WORK REQUIRED »
For the entries below, repeat exactly each line starting with the one that contains "This screenshot has height=848, width=1999." and going on through the one that contains "Zoom in on the map", and no others.

EXCERPTED RECORDS »
#####
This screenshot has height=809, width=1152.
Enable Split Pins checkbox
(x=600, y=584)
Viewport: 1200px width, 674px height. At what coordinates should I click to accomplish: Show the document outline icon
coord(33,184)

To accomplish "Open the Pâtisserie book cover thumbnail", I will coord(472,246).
#####
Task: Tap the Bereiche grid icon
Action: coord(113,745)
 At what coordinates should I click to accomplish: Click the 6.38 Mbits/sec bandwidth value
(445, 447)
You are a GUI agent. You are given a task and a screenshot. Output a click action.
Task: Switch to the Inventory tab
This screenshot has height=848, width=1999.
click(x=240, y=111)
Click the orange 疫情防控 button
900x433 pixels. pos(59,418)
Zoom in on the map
#####
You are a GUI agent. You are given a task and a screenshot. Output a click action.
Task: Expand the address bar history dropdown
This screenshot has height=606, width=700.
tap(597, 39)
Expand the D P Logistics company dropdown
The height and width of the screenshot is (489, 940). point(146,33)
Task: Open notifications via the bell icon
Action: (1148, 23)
#####
YOUR RESPONSE »
This screenshot has height=848, width=1999.
click(x=240, y=111)
Click the orange 疫情防控 button
900x433 pixels. pos(59,418)
Zoom in on the map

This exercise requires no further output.